▸ EXERCISE GOAL
Tell how many lines of the data below have the string "Canción" in them. Say nothing more.

*** DATA FOR REVIEW ***

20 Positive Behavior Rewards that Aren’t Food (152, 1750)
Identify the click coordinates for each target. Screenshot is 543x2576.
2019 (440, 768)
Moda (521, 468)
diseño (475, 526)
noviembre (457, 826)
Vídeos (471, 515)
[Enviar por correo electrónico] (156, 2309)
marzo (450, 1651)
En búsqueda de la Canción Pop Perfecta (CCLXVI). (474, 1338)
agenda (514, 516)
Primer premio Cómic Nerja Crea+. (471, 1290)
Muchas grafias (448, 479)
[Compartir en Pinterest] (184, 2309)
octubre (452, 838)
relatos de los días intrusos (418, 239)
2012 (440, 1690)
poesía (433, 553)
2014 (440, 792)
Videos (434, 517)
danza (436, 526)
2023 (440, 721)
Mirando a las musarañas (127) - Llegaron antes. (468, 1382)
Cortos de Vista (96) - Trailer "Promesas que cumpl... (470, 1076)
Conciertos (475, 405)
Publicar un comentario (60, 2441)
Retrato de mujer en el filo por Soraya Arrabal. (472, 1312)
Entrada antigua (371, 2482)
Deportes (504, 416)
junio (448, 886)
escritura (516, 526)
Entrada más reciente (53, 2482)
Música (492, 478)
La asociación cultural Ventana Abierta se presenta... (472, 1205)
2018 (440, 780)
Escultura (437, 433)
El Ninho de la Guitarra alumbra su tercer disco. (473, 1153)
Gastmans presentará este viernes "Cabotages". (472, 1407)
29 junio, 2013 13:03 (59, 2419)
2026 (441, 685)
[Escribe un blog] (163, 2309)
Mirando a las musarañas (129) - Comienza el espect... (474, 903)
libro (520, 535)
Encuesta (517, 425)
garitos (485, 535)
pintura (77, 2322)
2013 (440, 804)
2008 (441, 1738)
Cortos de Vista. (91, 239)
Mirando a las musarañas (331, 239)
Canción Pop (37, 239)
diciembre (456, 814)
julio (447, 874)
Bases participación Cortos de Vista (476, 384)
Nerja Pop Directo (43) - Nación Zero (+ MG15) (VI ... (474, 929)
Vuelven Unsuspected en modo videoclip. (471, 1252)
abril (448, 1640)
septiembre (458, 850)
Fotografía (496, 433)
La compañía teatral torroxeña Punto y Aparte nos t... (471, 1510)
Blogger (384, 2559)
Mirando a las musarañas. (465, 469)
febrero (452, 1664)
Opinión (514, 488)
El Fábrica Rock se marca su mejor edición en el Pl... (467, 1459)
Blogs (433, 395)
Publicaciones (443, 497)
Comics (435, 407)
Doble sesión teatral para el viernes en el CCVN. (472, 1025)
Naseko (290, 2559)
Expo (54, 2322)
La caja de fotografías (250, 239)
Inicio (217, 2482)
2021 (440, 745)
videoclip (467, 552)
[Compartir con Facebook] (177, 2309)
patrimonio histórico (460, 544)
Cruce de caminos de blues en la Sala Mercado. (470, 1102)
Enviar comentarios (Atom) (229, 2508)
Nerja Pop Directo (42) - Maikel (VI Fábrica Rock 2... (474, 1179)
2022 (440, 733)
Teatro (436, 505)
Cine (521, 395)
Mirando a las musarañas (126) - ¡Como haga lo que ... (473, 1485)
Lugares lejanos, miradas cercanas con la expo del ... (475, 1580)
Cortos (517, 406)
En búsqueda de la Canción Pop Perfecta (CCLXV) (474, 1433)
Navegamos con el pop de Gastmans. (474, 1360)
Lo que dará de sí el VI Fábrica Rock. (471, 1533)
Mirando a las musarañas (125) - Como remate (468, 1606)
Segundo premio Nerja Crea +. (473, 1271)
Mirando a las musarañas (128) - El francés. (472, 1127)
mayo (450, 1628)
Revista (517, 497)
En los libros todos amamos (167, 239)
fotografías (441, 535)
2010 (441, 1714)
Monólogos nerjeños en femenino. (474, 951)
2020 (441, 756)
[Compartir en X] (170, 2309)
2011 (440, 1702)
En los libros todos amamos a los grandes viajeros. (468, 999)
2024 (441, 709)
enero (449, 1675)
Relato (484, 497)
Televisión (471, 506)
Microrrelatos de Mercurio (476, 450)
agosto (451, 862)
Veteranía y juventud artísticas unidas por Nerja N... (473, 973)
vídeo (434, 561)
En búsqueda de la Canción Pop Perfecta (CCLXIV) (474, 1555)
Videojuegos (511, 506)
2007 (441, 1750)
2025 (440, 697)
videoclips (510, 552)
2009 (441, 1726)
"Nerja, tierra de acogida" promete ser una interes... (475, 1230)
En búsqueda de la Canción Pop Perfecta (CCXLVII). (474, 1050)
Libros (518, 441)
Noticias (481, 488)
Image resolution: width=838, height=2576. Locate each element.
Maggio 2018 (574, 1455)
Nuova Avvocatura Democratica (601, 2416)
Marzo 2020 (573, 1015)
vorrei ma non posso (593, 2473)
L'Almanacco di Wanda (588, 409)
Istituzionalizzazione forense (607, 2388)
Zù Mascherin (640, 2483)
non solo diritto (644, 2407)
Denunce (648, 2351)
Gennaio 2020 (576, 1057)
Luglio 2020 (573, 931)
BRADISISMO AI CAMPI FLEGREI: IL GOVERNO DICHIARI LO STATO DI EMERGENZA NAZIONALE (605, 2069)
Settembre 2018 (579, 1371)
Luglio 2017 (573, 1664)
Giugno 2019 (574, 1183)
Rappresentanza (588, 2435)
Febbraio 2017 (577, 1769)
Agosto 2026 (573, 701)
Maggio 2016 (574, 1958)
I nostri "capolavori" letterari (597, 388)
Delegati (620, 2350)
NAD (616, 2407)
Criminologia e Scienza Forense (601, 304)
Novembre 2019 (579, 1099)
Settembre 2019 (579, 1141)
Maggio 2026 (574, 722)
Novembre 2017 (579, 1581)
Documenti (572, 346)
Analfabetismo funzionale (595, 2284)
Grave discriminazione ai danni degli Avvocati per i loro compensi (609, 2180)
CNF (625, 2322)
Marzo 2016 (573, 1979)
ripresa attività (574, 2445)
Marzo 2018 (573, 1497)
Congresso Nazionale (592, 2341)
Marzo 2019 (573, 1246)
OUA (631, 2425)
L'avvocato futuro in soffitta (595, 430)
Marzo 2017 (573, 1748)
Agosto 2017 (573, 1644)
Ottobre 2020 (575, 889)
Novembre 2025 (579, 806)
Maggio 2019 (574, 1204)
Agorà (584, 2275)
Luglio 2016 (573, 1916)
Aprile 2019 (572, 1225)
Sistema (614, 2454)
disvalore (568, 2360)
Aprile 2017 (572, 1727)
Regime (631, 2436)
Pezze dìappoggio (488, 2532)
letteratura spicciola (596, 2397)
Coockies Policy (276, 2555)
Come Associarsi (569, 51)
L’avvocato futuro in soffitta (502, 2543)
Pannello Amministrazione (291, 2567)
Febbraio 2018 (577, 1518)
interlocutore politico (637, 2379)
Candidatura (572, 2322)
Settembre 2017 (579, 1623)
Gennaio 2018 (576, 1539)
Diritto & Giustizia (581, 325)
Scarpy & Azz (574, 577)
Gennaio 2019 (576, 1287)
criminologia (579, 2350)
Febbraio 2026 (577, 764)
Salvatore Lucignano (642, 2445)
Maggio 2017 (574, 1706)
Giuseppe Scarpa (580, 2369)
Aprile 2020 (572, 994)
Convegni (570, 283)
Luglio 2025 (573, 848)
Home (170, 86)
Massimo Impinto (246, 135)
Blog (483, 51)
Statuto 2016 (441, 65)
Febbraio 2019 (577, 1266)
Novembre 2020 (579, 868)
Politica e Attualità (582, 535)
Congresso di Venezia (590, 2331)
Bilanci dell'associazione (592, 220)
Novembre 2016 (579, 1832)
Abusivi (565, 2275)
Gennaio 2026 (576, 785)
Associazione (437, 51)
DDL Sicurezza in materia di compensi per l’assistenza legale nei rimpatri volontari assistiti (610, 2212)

***

▸ SOLUTION
5